Da Redação
O júri popular do ‘Caso Foguinho’, que seria na manhã desta terça-feira (14), no Tribunal do Júri de Mogi Guaçu (SP), não contou com a presença dos advogados de defesa e foi adiado para 19 ou 20 de abril.
De acordo com informações do portal ‘A Cidade On’, a assessoria de imprensa do escritório de advocacia responsável pela defesa dos réus, informou que o advogado da ação está com restrição médica e não compareceu. O advogado passou por uma angioplastia em fevereiro, o que impossibilitaria a participação na audiência. Um pedido de adiamento chegou a ser feito no Tribunal de Justiça, mas foi negado.

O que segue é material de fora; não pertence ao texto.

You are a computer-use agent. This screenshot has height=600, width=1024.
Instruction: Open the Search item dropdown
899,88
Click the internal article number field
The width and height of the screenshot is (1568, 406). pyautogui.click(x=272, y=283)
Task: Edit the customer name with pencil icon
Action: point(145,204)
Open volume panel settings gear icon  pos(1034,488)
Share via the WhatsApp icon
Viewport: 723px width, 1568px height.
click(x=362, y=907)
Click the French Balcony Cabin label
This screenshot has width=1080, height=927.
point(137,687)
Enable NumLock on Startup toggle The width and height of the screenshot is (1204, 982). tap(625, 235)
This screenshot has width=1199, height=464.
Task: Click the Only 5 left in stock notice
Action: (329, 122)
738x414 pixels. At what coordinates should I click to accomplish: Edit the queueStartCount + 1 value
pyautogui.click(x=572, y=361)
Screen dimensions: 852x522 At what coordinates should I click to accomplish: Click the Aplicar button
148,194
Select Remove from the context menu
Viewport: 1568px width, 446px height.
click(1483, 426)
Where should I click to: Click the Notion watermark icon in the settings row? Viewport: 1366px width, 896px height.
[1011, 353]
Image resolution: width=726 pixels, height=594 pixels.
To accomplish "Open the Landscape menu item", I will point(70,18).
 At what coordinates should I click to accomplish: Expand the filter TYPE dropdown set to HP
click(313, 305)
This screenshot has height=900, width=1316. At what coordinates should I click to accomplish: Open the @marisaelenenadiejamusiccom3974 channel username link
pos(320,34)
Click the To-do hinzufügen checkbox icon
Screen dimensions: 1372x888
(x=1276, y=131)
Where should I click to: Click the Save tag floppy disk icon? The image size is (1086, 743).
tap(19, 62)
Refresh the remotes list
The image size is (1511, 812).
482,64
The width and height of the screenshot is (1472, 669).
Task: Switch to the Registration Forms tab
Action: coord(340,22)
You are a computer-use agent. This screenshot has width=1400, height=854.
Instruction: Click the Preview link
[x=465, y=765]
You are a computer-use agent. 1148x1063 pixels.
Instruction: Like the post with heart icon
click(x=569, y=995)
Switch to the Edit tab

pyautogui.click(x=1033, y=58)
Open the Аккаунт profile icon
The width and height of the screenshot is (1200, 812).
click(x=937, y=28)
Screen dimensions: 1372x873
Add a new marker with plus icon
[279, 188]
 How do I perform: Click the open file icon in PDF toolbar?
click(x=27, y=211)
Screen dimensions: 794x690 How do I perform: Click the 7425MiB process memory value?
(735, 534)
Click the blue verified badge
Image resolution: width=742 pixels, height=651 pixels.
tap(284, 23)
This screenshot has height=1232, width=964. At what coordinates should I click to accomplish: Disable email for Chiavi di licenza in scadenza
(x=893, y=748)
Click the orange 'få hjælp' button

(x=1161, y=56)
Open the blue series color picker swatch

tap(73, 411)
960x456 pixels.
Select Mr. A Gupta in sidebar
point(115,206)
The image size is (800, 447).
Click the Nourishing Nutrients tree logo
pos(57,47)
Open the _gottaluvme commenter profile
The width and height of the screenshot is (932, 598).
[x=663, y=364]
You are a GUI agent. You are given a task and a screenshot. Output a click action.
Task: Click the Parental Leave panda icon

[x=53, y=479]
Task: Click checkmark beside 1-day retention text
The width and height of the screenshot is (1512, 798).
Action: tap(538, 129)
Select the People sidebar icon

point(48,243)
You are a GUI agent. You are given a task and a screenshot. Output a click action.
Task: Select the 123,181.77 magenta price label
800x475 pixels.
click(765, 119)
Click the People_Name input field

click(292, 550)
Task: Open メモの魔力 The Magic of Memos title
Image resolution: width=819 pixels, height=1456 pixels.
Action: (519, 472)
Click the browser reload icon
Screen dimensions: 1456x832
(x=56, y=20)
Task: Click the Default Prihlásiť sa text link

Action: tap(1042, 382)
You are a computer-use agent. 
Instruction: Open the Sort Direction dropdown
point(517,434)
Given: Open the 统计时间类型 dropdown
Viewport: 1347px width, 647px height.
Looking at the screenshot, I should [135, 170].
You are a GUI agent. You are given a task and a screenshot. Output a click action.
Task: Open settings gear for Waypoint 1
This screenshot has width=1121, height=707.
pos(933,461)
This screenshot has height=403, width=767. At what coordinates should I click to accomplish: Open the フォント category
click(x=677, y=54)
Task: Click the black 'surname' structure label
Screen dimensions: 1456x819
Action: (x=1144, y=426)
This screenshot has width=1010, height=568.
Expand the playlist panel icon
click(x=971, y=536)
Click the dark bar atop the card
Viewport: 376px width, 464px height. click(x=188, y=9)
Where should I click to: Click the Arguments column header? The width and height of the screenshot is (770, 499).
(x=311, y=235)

Os homicídios dolosos — quando há intenção de matar — por acidente de trânsito que vitimou de forma fatal o treinador José Carlos Chessa Luis, o Foguinho do Reio, 63, e a atleta Paloma Heloísa dos Reis, 20, completará dez anos em quatro meses.

COLISÃO
O caso ocorreu em 13 de julho de 2013. Na época, as vítimas estavam em um VW Gol, acompanhadas da treinadora Cristiany Boratto.
Os três amigos haviam acabado de sair de um show, durante a Eapic. Ao voltarem para casa, foram atingidos por uma caminhonete Toyota Hilux que disputava um racha na pista.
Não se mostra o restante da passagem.